Sunday 16 March 2008

Souping up an old Celeron

As my candidate for Linux I've used an old PC circa 2001. It had only 128MB of memory, and an 800MHz Celeron processor on an Intel i810 motherboard with internal graphics. It ran XP Home like an absolute dog, even with no anti-virus installed. On top of this the mouse port was working intermittently. I initially assumed that it would not be a suitable candidate for one of the major distributions, so I started playing with some smaller distributions suitable for older machines, before realising that it would run Ubuntu.

Sure enough Ubuntu ran fine on the machine, and recognised the USB mouse. For office use with Open Office it would be fine. But for an 8 year old girl it really didn't meet the mark. It wouldn't run any of the fun Linux games with 3D graphics (2 frames a second is unplayable) and couldn't do all the 3D eye candy tricks that her brother's 1 year old dual core machine would. So without spending a fortune how far could I push this machine? So after sorting out some wireless networking it was time to hit eBay for some second hand kit.
  • Pink light up in the dark, optical USB mouse (new) £4.94
  • 256mb PC133 Memory £8.97
  • Asylum FX5200 256 MB PCI nVidia graphics card £28.01
The mouse was just ideal for an 8 year old girl. The memory took the machine from marginal to adequate (Linux just isn't as memory hungry as XP or Vista). The graphics card is perhaps more than strictly necessary.

The internal graphics capability of the Intel 810 chipset on the motherboard was awful and probably the main flaw with the machine. My old 300MHz P3 machine in 1999, which had a modest 3d card was faster, so I knew that a proper graphics card could deliver some real performance improvement. There was no AGP graphic slot in the machine, and its way too old to take a later PCI-Express graphics card, this meant a PCI card would have to do. So I set to reading the forums, to judge what older 3d graphics cards were likely to work with Linux. This is a generalisation but seems that an ATI card works if you are lucky, but can cause a lot of grief and may not work at all. Most of the forum posts regarding Linux and nVidia cards seem to end in the cards working and there's plenty of advice as to how to achieve that. So it was to be an nVidia card.

Upgrades went fine up to the point of installing the graphics card, but given the amount of advice around the topic this was not a big surprise. After installing the card the machine booted Ubuntu showing the nice logo and progress bar during startup at the expected resolution. However the desktop failed to appear. This meant that the BIOS on the motherboard had detected the card and the card was working fine, but the X11/Xwindows server was failing to pick it up.

If this happens you can boot Linux in recovery mode by pressing [esc] at the boot menu, then use the command console to modify the settings and sort things out. Recovery mode starts up Linux in the command console. The first thing was to re run the configuration for Xwindows to select a sensible driver for the card, and set an 800x600 screen resolution.

: dpkg-reconfigure xserver-xorg

This re-ran the setup routine and enabled me to select the 'nv' driver (Linux community Nvidia driver) and set the lower resolution.
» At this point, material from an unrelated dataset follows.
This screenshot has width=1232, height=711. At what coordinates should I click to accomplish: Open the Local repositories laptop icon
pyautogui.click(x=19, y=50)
After restarting the machine it still was not working. Advice suggested that the Xserver software was not being configured to talk to the new card and was most likely trying to talk to the now disabled motherboard graphics device. The answer was to determine the new card's identity and its PCI bus reference, then update the configuration files to reflect that. The configuration for X11 was in the file '/etc/X11/xorg.conf', which indeed was still pointing to the internal graphics card. To find the information about the card, I ran the 'lspci' (list the devices on the PCI bus) command to get the bus address and device name, then replaced the references to the on-board graphics in the xorg.conf file with this information.

After these changes, the GUI was restored. Using the admin tools in the GUI I managed to select a suitable Nvidia legacy driver to get back to 1280x1024 resolution.

The machine was now upgraded, but to get the full benefit from the card, it would require the manufacturer's driver which is one of the 'restricted' drivers. You can make this happen automatically by selecting the 'advanced desktop effects' in the 'Appearance Preferences' dialogue. After selecting this it asks if you wish to use the restricted driver, on saying yes to this, you have to reboot, then the nVidia driver is installed and you can get the full potential out of the graphics card.

After this I installed the Compiz Fusion 3d desktop effects, more of which in a later post. Its amazing, the crappy 7 year old PC will now play 3d games (penguins sliding down hills etc.) and has desktop eye candy that makes Vista look tame. Well worth £28 of anyone's money.

In conclusion, yes with Linux you can add a few more years useful life to an old PC. However adding high end graphics to an old Intel 810 based PC running Linux is not for the faint hearted or the novice to computing, but once again the community support offered on the Ubuntu forums had all the answers required to make this happen. Perhaps later releases of Ubuntu will sort this out too, they do seem to be getting this distribution more robust and usable every release.